1947-1948 La Guerra di Indipendenza

Lo stato di Israele nasce dalla rivolta armata contro l’amministrazione britannica, iniziata nel 1939 quando il Regno Unito blocco’ l’immigrazione degli ebrei che fuggivano dalle persecuzioni in Europa verso la Palestina. Famoso fu l’episodio nel 1947 della nave Exodus, con 4500 ebrei tedeschi sopravvissuti ai campi di concentramento, che venne respinta e costretta a tornare in Europa. Nacquero gruppi militari ebraici, alcuni dei quali vere e proprie organizzazione terroristiche, dei quali facevano parte personaggi come Menachem Begin e David Ben Gurion che iniziarono a fare attentati contro obbiettivi arabi e britannici, i più famosi dei quali sarebbero stati  l’attentato al King David Hotel, che provocò quasi 100 morti e l’assassinio del mediatore dell’ONU, il conte svedese Folke Bernadotte. Nel 1947 L’ONU propose di dividere la Palestina in due stati su base etnico- religiosa. Uno per gli ebrei (compresi gli immigrati dall’Europa) e uno per gli abitanti arabi locali.  Gerusalemme sarebbe stata amministrata direttamente dall’ONU. 

Gli arabi si opposero al piano dell’ONU che secondo loro avvantaggiava nettamente gli ebrei. Gli ebrei dal canto loro erano divisi tra chi, come Ben Gurion, accettava il piano e chi come Begin, voleva il controllo di su Gerusalemme e tutta la Palestina. A causa del blocco delle trattative dell’ONU e della pressione delle fazioni nazionaliste ebree, il 14 Maggio 1947 Ben Gurion proclamò l’indipendenza dello stato di Israele.

Gli USA e l’URSS riconobbero subito il nuovo stato, cosa che non fece la Gran Bretagna. La Lega Araba considerò invece la dichiarazione di indipendenza un atto di guerra contro la popolazione araba e gli stati arabi confinanti (Egitto, Siria, Libano, Iraq e Transgiordania) invasero Israele. Le forze armate israeliane riuscirono a respingere gli invasori, occuparono quasi tutta la Palestina e nei primi mesi 1949 i paesi arabi dovettero firmare un armistizio.  La Cisgiordania e la parte orientale di Gerusalemme, compresa la città vecchia, rimase alla Transgiordania, che le annesse, cambiando il nome del paese in Giordania.
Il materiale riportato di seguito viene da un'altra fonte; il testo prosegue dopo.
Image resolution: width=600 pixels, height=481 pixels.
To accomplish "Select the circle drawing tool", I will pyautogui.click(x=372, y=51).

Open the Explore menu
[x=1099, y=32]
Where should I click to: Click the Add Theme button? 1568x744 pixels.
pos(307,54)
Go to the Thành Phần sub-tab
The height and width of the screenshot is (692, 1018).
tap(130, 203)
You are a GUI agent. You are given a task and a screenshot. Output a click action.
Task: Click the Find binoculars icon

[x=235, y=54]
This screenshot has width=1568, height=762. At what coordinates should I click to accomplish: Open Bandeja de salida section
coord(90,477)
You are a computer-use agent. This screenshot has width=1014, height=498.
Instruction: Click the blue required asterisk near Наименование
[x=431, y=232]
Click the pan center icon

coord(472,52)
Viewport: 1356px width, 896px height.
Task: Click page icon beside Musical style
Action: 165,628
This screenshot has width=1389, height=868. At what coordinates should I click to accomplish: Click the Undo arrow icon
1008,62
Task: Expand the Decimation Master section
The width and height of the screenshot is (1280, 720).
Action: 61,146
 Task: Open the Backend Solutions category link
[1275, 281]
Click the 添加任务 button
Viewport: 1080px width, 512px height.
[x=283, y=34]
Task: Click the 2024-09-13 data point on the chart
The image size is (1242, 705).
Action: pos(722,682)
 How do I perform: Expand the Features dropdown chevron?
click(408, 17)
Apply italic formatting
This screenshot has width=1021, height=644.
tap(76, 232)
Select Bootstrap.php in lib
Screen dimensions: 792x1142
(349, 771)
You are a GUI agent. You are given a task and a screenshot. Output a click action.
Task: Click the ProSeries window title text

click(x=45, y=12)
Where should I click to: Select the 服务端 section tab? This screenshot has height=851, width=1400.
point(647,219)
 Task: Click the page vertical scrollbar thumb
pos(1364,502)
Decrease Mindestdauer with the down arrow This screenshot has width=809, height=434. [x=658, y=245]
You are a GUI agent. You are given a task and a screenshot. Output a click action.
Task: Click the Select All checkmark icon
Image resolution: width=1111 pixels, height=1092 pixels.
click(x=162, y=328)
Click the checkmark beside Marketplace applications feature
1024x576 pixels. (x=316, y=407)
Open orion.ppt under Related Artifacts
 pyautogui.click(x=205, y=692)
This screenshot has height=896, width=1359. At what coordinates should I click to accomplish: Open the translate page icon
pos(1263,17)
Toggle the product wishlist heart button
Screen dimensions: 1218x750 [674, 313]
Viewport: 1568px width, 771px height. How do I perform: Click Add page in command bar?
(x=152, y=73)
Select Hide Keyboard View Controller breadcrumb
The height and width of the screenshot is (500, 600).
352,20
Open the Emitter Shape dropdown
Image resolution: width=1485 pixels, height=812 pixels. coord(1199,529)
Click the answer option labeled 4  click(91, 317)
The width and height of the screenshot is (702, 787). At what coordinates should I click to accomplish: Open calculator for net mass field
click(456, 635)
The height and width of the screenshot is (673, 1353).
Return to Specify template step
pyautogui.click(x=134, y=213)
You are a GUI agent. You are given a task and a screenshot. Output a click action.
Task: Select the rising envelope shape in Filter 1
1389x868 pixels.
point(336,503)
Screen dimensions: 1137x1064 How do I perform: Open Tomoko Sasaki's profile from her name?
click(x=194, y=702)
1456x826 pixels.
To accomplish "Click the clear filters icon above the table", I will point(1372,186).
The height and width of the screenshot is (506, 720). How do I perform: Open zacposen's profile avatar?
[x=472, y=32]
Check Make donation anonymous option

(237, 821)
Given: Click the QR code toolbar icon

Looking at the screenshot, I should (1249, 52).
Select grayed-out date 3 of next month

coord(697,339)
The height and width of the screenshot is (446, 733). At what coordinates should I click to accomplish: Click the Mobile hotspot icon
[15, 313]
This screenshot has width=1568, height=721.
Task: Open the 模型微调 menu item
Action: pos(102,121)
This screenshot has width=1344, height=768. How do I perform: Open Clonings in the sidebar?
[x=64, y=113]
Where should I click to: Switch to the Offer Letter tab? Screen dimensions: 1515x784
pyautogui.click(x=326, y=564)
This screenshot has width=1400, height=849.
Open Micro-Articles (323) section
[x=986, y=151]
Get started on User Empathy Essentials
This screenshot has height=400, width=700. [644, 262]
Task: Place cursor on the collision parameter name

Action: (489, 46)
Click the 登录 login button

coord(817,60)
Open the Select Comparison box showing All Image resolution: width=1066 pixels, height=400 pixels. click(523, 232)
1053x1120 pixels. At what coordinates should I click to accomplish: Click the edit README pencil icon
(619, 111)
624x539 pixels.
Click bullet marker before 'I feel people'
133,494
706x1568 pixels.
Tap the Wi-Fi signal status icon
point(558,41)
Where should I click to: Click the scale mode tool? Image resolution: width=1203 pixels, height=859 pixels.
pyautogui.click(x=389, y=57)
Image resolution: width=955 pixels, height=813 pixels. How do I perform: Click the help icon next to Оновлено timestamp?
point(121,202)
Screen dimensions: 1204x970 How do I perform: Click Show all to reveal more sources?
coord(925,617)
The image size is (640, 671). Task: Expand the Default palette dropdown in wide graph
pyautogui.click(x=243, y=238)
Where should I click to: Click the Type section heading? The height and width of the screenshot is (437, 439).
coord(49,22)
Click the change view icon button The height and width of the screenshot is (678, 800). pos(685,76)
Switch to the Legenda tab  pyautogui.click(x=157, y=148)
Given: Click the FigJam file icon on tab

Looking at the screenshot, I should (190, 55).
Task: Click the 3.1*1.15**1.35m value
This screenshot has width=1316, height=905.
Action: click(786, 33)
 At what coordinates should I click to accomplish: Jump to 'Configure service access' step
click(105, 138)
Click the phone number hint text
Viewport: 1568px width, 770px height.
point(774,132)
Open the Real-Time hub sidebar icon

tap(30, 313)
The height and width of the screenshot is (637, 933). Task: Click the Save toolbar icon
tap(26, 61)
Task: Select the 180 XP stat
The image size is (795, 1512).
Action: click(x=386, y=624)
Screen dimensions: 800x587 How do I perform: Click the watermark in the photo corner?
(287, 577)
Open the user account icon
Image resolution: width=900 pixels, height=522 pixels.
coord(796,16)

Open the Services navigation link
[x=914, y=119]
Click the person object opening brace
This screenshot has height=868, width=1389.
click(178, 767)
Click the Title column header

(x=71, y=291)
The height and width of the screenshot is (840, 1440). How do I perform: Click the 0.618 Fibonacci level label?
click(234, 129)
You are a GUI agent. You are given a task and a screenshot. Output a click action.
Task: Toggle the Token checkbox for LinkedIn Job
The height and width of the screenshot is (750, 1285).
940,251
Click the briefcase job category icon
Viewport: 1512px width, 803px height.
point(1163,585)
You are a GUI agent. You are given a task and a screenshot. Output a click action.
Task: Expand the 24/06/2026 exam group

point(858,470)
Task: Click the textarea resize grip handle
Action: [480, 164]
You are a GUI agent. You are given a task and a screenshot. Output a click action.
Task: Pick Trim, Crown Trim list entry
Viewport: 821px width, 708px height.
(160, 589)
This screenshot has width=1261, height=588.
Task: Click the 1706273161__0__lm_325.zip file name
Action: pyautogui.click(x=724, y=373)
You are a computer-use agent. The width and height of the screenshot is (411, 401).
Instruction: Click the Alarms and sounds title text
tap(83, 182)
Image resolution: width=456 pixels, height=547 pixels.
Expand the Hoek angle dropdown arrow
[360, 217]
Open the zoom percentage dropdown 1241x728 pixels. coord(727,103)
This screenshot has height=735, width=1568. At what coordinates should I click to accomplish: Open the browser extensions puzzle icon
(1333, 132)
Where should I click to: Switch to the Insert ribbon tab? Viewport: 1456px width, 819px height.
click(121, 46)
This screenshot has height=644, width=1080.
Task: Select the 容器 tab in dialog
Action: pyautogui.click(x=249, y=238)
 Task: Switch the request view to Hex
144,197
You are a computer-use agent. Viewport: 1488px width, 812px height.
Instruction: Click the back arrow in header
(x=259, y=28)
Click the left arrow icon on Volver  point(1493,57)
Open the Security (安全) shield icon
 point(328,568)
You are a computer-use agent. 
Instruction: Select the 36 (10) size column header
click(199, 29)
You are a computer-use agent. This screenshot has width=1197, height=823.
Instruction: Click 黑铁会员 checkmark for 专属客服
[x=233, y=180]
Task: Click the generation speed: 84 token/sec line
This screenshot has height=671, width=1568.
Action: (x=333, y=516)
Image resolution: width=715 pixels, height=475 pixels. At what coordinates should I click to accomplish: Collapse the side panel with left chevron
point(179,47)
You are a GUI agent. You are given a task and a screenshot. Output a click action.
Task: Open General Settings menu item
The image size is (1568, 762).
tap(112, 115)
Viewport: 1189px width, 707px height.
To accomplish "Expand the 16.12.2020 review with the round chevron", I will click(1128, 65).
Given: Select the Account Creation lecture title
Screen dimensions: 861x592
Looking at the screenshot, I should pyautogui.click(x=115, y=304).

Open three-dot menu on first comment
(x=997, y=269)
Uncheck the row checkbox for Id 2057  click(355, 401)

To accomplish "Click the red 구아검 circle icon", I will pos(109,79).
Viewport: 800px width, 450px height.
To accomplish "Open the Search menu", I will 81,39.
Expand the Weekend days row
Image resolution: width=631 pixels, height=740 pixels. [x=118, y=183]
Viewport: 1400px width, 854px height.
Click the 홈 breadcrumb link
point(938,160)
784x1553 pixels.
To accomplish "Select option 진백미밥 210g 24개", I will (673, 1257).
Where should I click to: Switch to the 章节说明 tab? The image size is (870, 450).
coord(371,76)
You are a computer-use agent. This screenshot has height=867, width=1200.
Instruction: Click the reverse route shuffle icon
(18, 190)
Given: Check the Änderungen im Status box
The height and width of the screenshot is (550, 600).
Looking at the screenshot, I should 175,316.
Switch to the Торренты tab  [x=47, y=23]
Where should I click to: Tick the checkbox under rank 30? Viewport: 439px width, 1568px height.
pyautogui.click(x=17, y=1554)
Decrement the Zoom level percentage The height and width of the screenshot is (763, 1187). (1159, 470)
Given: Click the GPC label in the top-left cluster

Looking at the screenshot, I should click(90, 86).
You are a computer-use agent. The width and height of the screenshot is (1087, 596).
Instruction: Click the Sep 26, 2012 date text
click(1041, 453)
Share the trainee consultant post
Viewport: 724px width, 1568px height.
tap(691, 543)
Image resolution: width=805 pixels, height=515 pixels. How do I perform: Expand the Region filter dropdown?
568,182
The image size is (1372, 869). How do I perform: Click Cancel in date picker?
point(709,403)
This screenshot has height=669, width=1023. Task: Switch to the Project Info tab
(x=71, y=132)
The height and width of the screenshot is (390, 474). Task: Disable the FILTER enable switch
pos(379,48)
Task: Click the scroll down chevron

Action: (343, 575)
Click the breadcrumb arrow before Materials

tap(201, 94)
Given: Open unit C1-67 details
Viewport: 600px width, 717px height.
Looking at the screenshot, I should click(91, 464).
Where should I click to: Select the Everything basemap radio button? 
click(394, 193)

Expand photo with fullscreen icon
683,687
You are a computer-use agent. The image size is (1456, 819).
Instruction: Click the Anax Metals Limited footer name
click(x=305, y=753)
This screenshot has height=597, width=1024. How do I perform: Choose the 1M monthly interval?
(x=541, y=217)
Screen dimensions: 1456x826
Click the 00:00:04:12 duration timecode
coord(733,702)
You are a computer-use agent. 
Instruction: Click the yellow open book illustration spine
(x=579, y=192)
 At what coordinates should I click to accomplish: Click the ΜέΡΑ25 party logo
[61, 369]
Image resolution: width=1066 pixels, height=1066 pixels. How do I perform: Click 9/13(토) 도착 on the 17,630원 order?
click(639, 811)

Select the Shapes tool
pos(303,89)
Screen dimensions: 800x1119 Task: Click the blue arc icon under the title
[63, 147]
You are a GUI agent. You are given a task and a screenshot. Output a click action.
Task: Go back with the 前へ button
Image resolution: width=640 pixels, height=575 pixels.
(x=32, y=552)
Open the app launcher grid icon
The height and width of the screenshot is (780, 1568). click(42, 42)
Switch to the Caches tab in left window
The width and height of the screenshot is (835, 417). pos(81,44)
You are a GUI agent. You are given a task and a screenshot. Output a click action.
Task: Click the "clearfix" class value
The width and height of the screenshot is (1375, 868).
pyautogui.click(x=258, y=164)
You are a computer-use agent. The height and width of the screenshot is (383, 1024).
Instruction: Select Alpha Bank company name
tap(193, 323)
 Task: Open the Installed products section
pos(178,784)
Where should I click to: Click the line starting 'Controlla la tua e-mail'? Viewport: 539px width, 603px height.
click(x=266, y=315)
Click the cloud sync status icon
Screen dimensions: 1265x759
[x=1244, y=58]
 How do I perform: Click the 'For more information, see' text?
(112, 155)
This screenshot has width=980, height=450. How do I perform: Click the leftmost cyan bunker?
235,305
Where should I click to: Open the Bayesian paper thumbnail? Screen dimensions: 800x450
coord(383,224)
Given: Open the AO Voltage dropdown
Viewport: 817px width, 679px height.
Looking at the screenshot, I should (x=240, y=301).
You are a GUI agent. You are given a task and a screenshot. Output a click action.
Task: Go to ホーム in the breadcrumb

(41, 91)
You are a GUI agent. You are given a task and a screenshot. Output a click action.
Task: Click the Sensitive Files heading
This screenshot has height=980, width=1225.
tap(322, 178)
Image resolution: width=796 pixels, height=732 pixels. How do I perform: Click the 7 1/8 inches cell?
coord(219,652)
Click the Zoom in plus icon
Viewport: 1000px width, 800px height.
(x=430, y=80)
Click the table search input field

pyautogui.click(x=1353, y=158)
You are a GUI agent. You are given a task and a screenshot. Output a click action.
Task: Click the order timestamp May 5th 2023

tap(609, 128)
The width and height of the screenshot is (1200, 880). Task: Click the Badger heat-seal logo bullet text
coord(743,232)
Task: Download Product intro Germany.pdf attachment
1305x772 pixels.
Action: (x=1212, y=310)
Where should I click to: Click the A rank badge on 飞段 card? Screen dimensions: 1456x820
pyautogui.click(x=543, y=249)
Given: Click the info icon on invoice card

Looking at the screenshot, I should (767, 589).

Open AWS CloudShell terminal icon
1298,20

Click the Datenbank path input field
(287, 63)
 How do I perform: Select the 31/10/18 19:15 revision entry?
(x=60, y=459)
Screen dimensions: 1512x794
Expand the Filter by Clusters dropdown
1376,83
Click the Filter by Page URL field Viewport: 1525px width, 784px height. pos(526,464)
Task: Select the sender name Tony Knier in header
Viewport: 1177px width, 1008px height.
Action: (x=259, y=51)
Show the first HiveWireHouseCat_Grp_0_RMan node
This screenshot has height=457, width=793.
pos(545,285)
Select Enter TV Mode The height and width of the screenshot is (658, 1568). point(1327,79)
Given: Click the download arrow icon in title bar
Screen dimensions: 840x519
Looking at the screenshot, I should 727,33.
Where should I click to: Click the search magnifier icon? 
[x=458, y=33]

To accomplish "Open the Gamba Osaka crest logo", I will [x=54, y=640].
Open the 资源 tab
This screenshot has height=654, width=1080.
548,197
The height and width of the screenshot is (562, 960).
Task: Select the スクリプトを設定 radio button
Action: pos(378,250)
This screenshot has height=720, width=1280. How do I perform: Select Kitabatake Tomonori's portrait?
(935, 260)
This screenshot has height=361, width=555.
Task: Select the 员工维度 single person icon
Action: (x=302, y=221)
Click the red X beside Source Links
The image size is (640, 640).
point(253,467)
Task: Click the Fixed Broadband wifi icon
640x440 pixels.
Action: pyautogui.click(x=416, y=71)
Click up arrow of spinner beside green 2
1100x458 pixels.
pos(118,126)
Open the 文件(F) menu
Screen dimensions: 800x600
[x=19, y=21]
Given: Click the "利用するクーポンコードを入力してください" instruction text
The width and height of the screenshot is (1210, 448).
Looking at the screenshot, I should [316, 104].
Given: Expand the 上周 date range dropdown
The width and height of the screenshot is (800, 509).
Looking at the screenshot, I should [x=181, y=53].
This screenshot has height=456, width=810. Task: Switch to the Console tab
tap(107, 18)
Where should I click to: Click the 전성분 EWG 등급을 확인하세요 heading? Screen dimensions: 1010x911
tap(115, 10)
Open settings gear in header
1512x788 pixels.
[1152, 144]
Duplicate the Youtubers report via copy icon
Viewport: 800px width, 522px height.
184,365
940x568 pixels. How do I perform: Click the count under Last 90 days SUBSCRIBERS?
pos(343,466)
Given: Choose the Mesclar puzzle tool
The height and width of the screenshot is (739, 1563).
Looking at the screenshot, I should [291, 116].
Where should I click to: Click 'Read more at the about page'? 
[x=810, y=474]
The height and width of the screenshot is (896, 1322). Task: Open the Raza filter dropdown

Circa 700mila arabi palestinesi furono costretti a fuggire dal paese, rifugiandosi nei paesi arabi limitrofi e creando la prima grande diaspora palestinese. I paesi arabi crearono enormi campi di accoglienza per i rifugiati palestinesi ma, con la scusa del diritto al ritorno in palestina, in nessun paese (ad eccezione della Giordania) fu permesso ai palestinesi di mischiarsi con la popolazione locale, ottenere la residenza o la cittadinanza, neanche per i loro figli che sarebbero successivamente nati negli anni successivi e sarebbe quindi rimasti apolidi.  Gli arabi rimasti nei territori conquistati da Israele furono sottoposti alla legge militare e non furono riconosciuti cittadini del nuovo stato fino al 1966.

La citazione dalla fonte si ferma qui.